Barrett's Esophagus Clinical Trial
Official title:
Real-Time Evaluation of Barrett's Esophagus by Confocal Laser Probe-based Microscopy
The purpose of this study is to further validate the use of probe-based confocal laser endomicroscopy (pCLE) for the evaluation of Barrett's Esophagus and associated neoplasia in a larger patient base.
Subject Population
Approximately 100 subjects will be recruited, age greater than 18 years. Subjects will be
recruited from OCF, OMC Kenner who are undergoing EGD for either 1) screening for Barrett's
Esophagus because of long-standing GERD of greater than 5 years; 2) surveillance of known
Barrett's Esophagus; or 3) therapy for known Barrett's Esophagus. They will be asked to
volunteer for participation at the time of their EGD. These subjects are being recruited
because of a high suspicion or known diagnosis of Barrett's Esophagus in this cohort.
Procedures
Patients agreeing to participate in the research study will receive an additional
intravenous injection during endoscopy.

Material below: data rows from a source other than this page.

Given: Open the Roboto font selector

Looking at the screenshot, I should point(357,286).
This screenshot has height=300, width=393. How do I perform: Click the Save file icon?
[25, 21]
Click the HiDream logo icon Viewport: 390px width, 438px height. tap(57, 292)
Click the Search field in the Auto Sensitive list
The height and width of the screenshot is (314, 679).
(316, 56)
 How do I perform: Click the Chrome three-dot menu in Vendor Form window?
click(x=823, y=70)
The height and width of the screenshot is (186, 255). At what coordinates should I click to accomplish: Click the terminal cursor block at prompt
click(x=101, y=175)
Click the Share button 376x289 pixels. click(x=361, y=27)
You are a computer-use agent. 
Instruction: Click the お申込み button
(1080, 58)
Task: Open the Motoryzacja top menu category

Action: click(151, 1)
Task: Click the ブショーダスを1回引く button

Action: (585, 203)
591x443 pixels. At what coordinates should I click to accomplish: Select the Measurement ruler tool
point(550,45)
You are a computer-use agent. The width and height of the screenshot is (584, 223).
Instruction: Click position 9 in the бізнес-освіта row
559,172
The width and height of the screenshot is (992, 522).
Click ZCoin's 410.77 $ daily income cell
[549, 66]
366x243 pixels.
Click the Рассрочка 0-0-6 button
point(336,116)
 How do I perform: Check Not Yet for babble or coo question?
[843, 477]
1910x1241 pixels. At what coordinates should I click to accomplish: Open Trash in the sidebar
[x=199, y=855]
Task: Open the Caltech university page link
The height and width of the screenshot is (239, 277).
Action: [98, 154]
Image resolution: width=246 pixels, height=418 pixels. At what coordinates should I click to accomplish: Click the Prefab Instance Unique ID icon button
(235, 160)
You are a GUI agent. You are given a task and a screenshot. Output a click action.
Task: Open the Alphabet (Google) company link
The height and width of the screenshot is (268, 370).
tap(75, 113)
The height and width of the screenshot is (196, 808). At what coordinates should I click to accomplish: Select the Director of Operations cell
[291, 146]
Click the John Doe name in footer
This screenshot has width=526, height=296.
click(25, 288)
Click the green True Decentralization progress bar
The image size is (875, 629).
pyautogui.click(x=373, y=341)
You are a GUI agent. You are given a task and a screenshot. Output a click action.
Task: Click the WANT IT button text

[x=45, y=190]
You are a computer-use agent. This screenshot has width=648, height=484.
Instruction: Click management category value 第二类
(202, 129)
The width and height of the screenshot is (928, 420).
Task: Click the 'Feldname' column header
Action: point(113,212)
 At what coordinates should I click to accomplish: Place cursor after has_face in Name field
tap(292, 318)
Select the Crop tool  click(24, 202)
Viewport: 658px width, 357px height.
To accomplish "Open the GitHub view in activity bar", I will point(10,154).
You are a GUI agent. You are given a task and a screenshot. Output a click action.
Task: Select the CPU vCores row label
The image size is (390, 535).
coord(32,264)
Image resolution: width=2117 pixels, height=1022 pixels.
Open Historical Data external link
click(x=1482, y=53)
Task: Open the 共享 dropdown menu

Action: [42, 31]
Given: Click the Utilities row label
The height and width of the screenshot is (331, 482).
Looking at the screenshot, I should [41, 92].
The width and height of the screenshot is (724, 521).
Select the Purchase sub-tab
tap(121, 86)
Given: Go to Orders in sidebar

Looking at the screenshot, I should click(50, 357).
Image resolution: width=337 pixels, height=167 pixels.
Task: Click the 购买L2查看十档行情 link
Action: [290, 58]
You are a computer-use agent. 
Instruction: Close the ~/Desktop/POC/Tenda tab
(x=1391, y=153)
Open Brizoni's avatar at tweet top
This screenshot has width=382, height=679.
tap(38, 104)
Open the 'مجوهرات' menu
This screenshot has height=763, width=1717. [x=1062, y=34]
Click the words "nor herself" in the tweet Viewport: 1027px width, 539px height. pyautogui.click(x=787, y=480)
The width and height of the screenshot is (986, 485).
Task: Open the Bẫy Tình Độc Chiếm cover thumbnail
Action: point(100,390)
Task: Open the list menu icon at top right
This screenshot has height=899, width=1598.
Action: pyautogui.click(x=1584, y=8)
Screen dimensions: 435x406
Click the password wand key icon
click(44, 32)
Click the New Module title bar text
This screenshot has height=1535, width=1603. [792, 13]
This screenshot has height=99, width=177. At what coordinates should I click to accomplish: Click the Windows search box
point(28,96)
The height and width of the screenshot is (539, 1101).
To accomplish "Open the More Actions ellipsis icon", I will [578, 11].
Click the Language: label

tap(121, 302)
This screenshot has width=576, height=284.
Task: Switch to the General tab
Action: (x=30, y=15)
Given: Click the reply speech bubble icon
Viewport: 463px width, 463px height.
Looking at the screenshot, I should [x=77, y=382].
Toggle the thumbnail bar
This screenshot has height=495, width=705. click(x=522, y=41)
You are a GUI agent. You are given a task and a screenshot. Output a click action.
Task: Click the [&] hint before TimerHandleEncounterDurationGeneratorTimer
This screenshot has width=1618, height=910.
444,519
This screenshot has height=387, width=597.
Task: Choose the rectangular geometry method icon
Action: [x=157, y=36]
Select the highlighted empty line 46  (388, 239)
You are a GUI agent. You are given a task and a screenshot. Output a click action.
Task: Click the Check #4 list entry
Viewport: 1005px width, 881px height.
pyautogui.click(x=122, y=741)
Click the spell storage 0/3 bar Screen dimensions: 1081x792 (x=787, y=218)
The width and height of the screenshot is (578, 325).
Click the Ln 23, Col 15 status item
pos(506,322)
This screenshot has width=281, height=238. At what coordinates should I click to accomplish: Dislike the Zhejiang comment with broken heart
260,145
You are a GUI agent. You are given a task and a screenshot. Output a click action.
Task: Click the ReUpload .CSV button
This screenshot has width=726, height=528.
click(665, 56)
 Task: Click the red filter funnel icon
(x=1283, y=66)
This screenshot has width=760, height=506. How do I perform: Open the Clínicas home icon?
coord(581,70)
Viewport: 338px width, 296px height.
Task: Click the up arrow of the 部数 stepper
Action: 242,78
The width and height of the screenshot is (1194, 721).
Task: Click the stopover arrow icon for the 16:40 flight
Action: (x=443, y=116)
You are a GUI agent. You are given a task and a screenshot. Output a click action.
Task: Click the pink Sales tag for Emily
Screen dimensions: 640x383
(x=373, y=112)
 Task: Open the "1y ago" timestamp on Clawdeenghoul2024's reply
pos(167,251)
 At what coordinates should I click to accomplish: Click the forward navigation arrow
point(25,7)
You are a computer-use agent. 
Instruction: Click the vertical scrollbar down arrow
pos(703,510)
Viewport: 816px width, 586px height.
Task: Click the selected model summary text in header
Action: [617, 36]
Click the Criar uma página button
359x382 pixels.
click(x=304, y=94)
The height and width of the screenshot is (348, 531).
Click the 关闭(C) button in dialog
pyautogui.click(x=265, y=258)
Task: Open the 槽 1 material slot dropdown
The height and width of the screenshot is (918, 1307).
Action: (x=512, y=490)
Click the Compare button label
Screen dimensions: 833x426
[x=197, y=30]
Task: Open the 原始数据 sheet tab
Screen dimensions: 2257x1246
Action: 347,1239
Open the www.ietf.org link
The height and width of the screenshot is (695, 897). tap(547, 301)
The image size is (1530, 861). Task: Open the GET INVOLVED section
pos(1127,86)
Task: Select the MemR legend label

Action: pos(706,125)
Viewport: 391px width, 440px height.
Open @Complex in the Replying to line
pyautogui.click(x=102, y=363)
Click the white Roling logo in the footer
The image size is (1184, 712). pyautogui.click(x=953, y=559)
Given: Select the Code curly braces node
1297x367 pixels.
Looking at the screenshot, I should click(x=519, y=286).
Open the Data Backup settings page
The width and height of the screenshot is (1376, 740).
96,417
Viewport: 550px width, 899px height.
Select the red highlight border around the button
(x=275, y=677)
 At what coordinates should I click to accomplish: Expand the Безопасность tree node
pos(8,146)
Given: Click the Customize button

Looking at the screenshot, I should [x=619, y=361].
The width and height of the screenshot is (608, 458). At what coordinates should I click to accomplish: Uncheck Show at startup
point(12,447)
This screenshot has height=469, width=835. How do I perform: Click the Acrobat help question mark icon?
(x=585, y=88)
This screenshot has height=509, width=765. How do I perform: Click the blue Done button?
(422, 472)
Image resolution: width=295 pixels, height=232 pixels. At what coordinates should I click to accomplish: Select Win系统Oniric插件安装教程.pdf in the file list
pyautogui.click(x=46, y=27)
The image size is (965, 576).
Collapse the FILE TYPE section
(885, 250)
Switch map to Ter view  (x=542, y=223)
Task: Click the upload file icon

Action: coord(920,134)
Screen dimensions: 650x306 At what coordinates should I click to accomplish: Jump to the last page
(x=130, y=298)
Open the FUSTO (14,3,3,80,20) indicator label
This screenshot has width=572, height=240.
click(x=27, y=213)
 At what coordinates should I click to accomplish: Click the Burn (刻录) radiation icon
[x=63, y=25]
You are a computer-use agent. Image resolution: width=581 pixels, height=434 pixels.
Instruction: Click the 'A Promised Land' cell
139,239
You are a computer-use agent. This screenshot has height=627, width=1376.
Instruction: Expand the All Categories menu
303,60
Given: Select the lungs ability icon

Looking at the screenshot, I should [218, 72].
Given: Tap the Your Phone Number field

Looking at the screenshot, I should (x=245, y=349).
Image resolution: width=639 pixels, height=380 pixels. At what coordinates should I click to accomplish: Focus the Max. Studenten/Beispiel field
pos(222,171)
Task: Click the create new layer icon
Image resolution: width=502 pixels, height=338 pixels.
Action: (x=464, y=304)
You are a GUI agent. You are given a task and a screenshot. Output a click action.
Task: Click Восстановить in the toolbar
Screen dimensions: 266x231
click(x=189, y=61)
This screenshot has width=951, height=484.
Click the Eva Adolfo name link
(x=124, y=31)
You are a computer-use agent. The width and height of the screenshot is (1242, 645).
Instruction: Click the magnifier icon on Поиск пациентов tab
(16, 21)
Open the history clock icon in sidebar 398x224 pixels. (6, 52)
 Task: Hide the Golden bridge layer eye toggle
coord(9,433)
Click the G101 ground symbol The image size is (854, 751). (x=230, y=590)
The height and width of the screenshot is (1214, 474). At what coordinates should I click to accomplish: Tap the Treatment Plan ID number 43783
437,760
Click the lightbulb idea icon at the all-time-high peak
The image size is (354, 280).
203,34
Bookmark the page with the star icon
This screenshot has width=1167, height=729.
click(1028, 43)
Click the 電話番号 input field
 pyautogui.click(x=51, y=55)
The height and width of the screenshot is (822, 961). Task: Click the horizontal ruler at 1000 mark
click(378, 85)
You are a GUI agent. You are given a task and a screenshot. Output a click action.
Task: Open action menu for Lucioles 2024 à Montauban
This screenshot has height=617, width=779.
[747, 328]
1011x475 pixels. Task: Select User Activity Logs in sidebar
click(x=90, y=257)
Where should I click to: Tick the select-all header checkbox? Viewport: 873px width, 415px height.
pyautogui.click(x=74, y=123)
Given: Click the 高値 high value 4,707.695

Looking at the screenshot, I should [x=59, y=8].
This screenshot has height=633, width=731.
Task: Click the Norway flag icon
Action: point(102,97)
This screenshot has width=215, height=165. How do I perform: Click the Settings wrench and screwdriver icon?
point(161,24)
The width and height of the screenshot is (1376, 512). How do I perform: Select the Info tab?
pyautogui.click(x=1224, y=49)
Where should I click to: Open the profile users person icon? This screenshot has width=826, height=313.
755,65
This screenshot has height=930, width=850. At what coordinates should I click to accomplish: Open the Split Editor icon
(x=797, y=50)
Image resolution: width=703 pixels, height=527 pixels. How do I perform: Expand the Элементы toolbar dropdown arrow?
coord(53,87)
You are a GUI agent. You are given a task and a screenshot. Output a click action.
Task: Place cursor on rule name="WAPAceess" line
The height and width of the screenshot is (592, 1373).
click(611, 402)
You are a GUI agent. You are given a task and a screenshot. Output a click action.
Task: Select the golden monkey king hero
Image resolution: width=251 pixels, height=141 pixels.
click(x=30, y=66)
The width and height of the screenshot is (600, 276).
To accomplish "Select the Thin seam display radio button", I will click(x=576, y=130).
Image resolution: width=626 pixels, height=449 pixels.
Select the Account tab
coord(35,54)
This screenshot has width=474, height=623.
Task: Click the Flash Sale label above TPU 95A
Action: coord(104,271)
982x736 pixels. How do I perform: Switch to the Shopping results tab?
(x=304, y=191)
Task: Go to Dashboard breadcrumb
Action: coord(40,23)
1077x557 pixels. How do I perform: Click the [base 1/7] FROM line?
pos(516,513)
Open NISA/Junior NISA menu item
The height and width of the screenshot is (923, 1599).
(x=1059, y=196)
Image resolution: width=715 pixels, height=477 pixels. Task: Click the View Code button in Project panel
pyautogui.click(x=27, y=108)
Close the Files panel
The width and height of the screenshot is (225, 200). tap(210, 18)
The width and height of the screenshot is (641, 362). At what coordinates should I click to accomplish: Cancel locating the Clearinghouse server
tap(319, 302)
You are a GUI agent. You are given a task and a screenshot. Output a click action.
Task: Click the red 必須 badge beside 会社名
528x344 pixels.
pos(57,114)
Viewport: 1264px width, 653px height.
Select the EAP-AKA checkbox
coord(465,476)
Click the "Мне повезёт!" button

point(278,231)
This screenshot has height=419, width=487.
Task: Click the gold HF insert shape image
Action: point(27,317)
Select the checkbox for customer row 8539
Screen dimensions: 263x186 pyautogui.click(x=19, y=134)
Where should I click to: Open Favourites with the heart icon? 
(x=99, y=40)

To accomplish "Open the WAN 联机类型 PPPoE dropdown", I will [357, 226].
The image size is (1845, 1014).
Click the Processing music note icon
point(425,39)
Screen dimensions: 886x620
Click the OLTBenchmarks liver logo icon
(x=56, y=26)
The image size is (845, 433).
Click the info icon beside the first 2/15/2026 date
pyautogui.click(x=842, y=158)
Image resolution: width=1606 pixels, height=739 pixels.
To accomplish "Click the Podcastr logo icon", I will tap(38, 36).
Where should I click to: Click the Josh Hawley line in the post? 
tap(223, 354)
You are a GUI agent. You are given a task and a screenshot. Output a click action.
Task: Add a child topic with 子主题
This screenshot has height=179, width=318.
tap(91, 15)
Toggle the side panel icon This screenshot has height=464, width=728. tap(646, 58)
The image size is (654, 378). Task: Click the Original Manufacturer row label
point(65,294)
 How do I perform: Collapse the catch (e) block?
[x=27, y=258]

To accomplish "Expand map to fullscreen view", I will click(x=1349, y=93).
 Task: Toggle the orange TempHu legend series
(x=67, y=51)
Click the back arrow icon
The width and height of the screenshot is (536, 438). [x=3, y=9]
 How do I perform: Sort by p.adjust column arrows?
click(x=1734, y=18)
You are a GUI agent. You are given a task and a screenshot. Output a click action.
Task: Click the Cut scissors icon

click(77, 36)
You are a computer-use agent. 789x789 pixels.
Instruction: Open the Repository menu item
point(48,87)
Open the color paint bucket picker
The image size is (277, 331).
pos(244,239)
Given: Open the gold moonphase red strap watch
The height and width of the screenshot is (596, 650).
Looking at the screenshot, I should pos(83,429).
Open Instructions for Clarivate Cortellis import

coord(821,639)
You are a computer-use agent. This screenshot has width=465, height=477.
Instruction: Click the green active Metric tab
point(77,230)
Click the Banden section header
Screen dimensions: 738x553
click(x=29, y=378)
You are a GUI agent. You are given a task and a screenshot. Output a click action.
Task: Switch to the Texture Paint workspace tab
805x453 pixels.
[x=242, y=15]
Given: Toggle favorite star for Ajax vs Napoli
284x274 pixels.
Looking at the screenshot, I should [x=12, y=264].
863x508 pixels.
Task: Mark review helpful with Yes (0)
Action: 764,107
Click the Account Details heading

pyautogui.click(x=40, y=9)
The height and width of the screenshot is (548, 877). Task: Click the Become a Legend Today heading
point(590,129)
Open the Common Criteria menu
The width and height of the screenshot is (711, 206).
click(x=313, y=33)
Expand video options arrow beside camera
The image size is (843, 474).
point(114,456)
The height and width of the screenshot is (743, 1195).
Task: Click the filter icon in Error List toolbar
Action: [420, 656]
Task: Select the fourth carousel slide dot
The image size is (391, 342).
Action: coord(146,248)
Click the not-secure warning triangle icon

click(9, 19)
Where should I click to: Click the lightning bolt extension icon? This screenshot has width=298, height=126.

This dose of 2.5 mg of IV fluorescein will be
administered during their EGD. Probe-based microscopy will be used to evaluate the mucosa of
the esophagus and GE junction. Photographs will be taken and digitally stored. Biopsies
(which are part of the routine diagnosis and surveillance of Barrett's) will be targeted
based on the microscopic images. The histologic findings on the biopsy specimens will be
compared to the microscopic images to determine the accuracy of the probe-based microscopy
in predicting pathology.
The time commitment for the patient is included in the time to undergo endoscopy and is
roughly 30 minutes to an hour, including recovery time. The research will occur at OMC,
Jefferson Highway and Ochsner Medical Center, Kenner.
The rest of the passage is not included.